TASK BRIEF:
Please copy each line below that contains the string "computer".

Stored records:
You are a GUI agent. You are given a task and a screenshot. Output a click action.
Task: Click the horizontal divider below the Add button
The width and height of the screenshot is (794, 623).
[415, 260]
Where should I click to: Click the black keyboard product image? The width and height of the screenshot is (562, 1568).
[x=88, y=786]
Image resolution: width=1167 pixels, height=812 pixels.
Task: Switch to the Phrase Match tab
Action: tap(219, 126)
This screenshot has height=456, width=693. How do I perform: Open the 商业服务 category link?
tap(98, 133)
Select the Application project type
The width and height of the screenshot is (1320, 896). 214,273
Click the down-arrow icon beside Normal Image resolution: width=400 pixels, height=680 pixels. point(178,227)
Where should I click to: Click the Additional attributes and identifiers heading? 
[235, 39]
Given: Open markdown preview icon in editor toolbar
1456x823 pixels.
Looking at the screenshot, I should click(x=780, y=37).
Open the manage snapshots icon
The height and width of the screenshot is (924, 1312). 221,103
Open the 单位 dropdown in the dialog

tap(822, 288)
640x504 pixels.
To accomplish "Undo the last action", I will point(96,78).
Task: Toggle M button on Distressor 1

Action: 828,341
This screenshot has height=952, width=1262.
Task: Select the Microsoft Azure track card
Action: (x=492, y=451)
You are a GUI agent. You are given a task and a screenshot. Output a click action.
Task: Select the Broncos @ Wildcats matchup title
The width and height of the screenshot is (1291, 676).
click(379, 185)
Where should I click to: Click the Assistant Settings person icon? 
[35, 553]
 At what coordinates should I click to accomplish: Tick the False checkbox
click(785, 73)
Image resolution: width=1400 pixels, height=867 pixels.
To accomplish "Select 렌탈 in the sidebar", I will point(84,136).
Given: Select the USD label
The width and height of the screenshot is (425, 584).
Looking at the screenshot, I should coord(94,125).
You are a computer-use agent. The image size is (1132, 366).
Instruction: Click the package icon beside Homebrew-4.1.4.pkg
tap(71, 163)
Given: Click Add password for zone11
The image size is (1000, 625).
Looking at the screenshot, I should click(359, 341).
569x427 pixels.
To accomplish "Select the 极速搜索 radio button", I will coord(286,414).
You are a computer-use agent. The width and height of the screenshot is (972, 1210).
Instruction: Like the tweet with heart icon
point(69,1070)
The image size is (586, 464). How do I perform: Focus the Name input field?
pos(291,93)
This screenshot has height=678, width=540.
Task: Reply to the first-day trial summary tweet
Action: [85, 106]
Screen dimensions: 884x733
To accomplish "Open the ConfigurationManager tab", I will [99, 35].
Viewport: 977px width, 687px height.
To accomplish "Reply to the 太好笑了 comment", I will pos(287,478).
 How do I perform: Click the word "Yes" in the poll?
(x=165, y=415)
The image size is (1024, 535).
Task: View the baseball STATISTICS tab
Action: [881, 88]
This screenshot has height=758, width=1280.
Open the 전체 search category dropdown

TASK RESULT:
You are a computer-use agent. The image size is (1132, 366).
You are a computer-use agent. The width and height of the screenshot is (972, 1210).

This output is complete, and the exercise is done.